Formatted Title
Molecularly Imprinted Polymer (MIP)-Based Electrochemical Sensor for Rapid Detection of Poly- and Per-Fluorinated Alkyl Substances (PFAS) On Site
Background/Objectives
Poly- and per-fluorinated alkyl substances (PFAS) are a human health concern that have been found in water supplies around the world. The current testing paradigm is to collect samples of water and send them to third-party laboratories for liquid chromatograph-tandem mass spectrometry (LC-MS/MS) analysis. This testing is costly, and the turnaround time for results can be weeks to months. Thus, there is great need for a low-cost, rapid, in-field screening sensor for PFAS. Such a sensor could enable targeted screening to reduce the number of samples sent for LC-MS/MS analysis, monitor progress of destructive remediation technologies on site, and alert water treatment plants when PFAS escapes their granular activated carbon (GAC) or ion-exchange resin (IX) systems.
Approach/Activities
Molecularly imprinted polymers (MIPs) are polymers created in the presence of a specific analyte, known as a template.
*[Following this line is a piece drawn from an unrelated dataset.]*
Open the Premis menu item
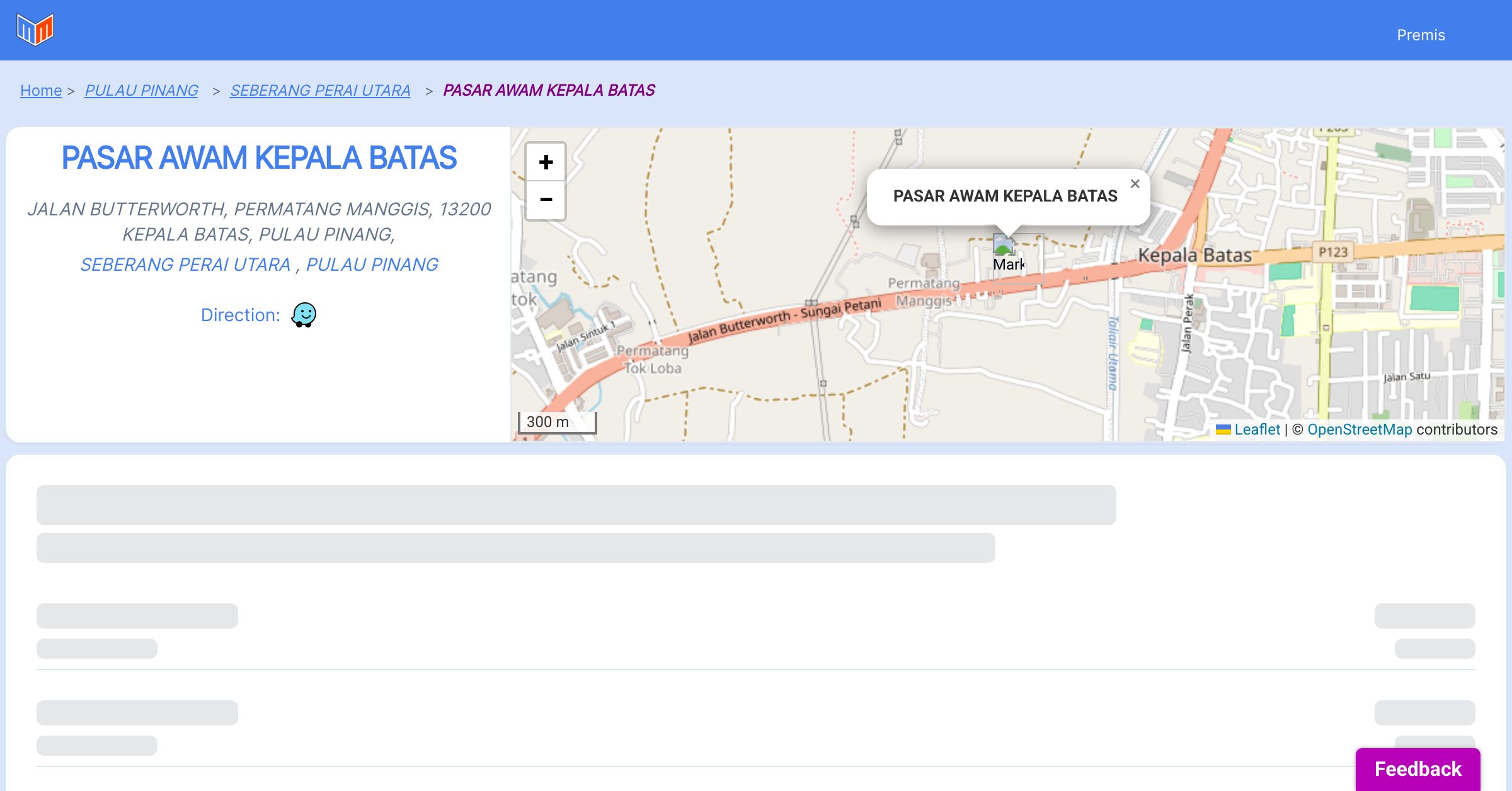 [1421, 35]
The template and polymer monomers establish attractive intermolecular forces that are maintained during the polymerization, creating sites with high specificity towards the template. The template is then removed through washing, resulting in a polymeric material with pores that have a lock-and-key binding mechanism for the chosen template. The polymers can be controllably generated on an electrode surface via electropolymerization. This templated MIP acts as an insulator, limiting current at the electrode surface. When the template is removed, the current increases because an electron mediator can access the electrode through the empty binding sites. When the MIP encounters the template molecule (e.g., PFOS), sites in the MIP become occupied, blocking access to the electrode surface and decreasing the current sigmoidally with concentration. Although these sensors have been demonstrated in the past, we found that they are prone to false positives and have developed several new manufacturing methods to improve sensor accuracy.
Results/Lessons Learned
When testing the MIP manufacturing methods of prior research, we found that the background response (response in uncontaminated water samples) decayed over time resulting in false positives. We were able to stabilize the background response by electropolymerizing the MIP in an acidic solution, soaking in water or other sensing media overnight to “condition” the sensor, and separating the sample solution from the electron mediator measurement solution. These changes resulted in MIP sensors with a more stable signal over time in both uncontaminated and PFAS-spiked water samples. With a stable response to uncontaminated water samples, MIP electrochemical sensors will be more viable for reliably detecting PFAS contamination for near real-time, on-site testing.